*** Task material ***

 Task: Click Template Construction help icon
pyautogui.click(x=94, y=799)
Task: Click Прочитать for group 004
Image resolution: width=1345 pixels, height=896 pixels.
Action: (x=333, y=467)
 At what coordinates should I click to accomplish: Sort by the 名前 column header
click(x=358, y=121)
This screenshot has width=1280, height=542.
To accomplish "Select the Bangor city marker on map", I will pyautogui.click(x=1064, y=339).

*** End of Task material ***
*** Task material ***

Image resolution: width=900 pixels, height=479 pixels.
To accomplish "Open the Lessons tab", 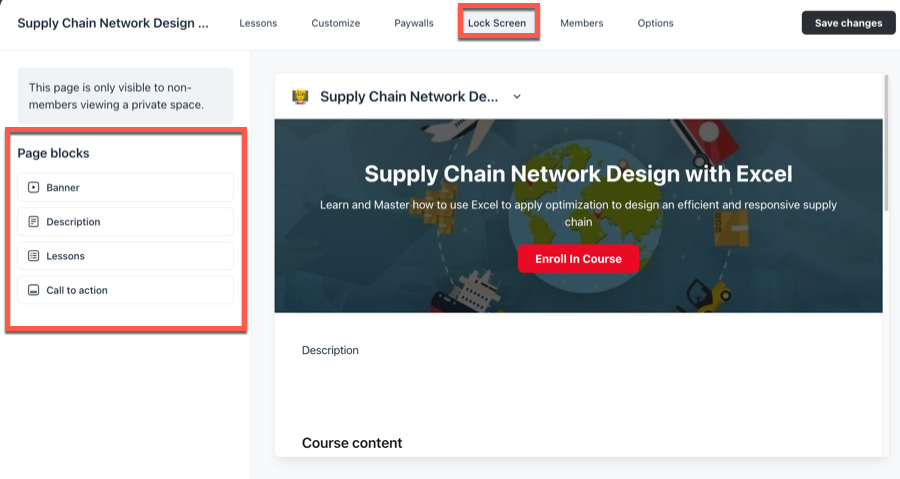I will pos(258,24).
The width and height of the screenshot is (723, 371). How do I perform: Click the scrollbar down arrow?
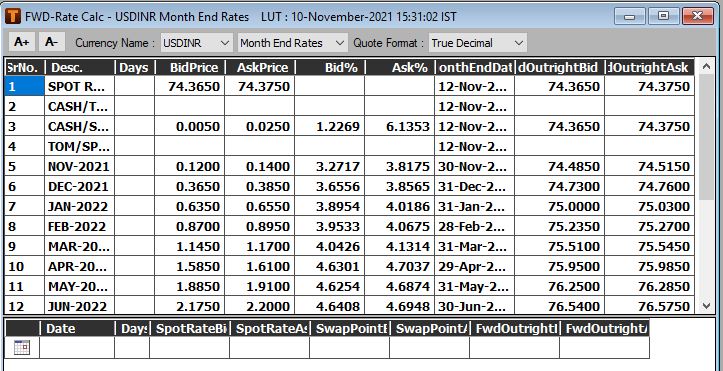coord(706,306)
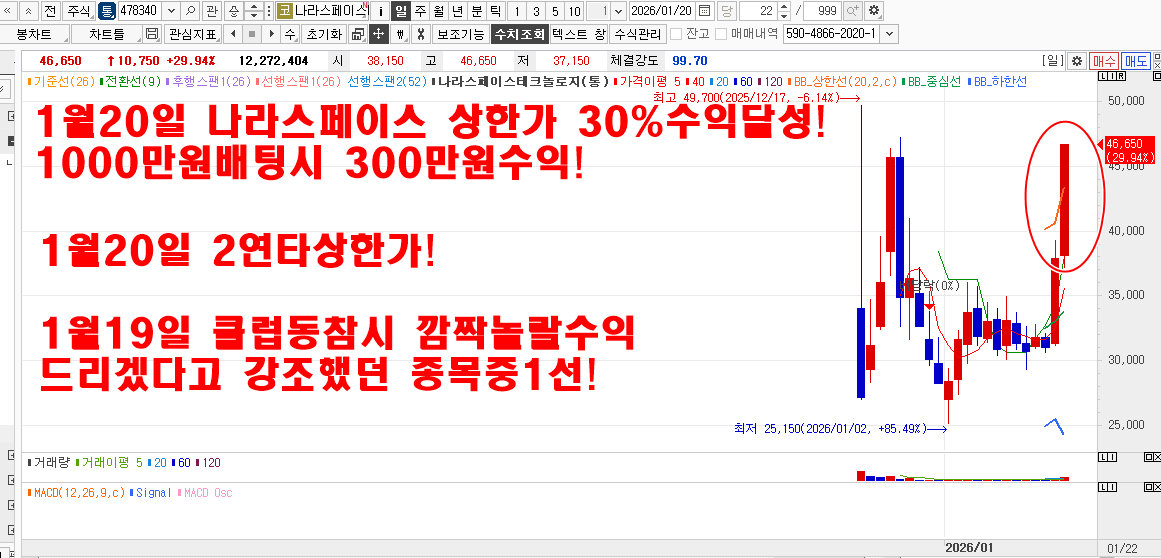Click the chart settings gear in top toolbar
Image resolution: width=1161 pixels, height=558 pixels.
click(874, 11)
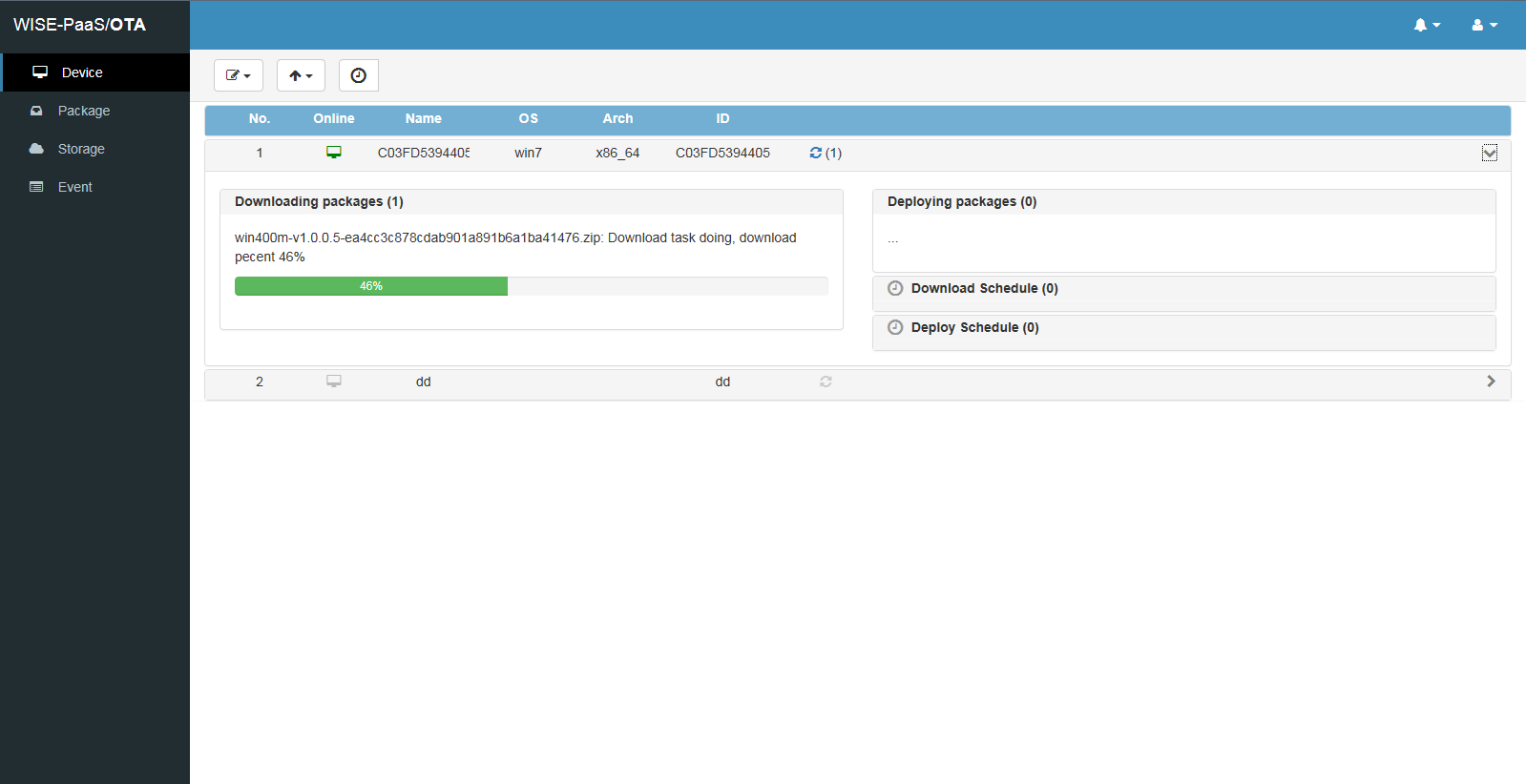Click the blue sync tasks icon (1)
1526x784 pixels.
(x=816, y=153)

*** End of Task material ***
*** Task material ***

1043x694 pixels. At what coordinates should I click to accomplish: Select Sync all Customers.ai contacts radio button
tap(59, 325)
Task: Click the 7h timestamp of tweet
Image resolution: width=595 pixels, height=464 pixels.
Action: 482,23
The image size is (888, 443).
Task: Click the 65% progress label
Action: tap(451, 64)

*** End of Task material ***

What you have to do:
For this exercise, please output exactly the lines above starting at the line with "Task: Click Template Construction help icon" and ending at the line with "This screenshot has width=1280, height=542.", ends included.

Solution for this task:
 Task: Click Template Construction help icon
pyautogui.click(x=94, y=799)
Task: Click Прочитать for group 004
Image resolution: width=1345 pixels, height=896 pixels.
Action: (x=333, y=467)
 At what coordinates should I click to accomplish: Sort by the 名前 column header
click(x=358, y=121)
This screenshot has width=1280, height=542.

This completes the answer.